Prefetto Tagliente, nel momento in cui si sta avviando a conclusione il recupero e dunque la riscoperta del Palazzo Mediceo non crede sia il caso di dare un nome anche a tutti gli altri componenti di quella squadra pisana che ha contributo al buon esito dell’iniziativa?

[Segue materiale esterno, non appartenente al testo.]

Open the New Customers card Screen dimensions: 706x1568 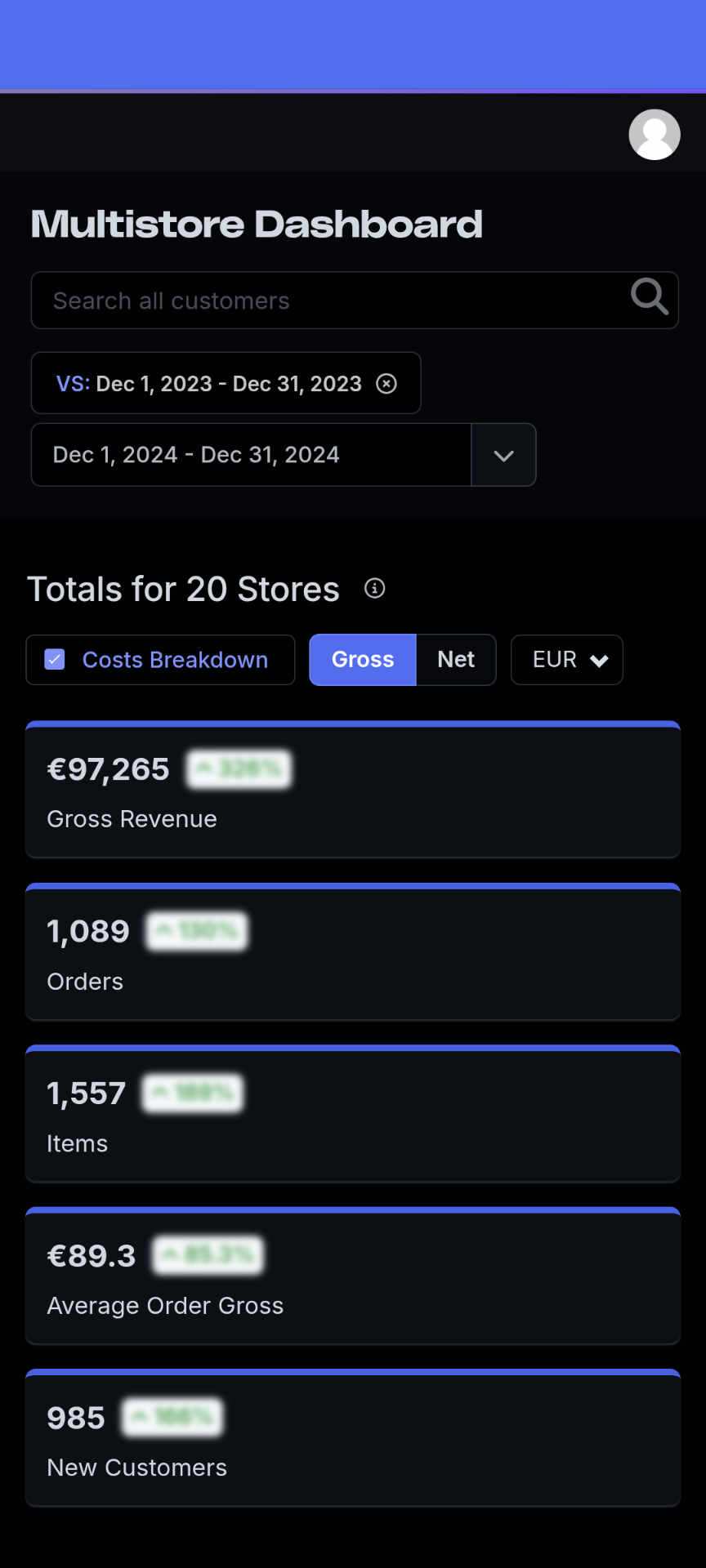pyautogui.click(x=353, y=1439)
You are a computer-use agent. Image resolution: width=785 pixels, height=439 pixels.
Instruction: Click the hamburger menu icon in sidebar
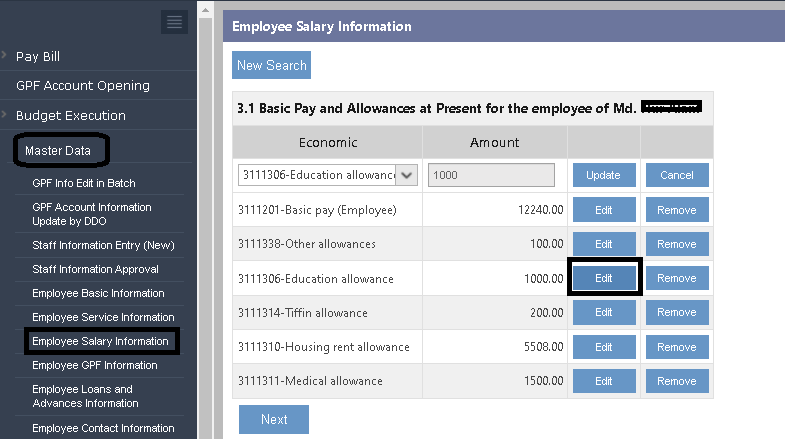[x=175, y=22]
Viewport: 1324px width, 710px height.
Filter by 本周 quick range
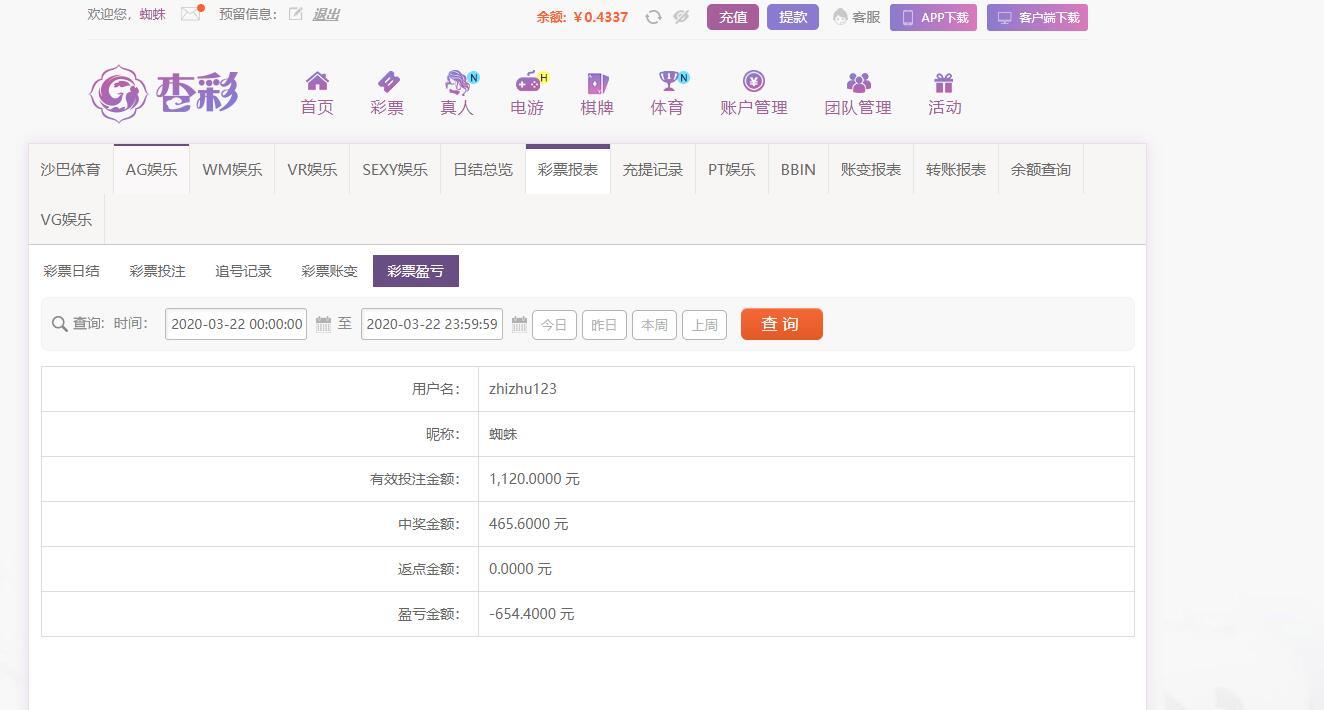654,325
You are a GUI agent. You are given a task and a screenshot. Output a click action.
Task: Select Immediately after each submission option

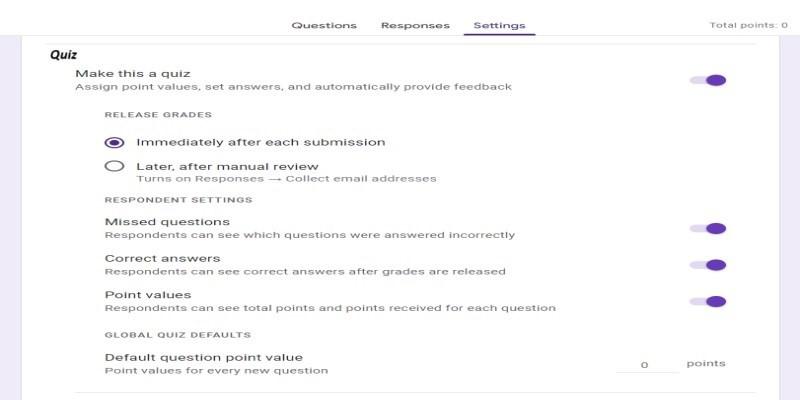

Certamente sì. Non c’è dubbio che non soltanto io ma la città intera dobbiamo qualcosa alle persone che, con il più genuino spirito di servizio, mi hanno concretamente affiancato in questa impresa. Lo hanno fatto senza particolari sollecitazioni, ma in virtù del rapporto personale di stima che sono riuscito a stabilire con loro e condividendo con me un progetto che si inserisce a pieno titolo nel più ampio capitolo della necessaria tutela dei beni comuni. Ed è proprio per questo particolare rapporto che si è creato con tutti loro che voglio qui citarli – e ringraziarli – senza nominare l’ente, l’istituzione o l’impresa di riferimento. Soltanto i nomi e i cognomi, perché è solo grazie alla cultura e sensibilità di ciascuno di loro, indipendentemente dalla funzione svolta, che la Prefettura di Pisa non è più soltanto una sede di uffici ma è tornata ad essere un grande palazzo, parte integrante della storia e della cultura della città. Ecco i loro nomi Oreste Ruggero, Gianni Overi, Claudio Pugelli, Antonio Salini Guicciardini, Alessandro Bandini, Vito Vitarelli, Roberto Posarelli, Roberto Domiziani, Giuseppe Sardu, Gina Giani, Giuseppe Meduri Stefano Bruni e Matteo Guarino, Fulvio Bernardini. … In un momento di crisi generale del Paese, in cui le stesse Istituzioni vengono messe in discussione da quanti non ne colgono, in modo pieno, il loro ruolo di argini della democrazia e in cui soprattutto la burocrazia viene additata come principale responsabile di gran parte delle difficoltà vissute dai cittadini e dalle imprese, suscita soddisfazione leggere che due anni trascorsi a Pisa dal prefetto Francesco Tagliente hanno lasciato il segno nei rapporti con la città, le istituzioni e, non ultima, con la stampa.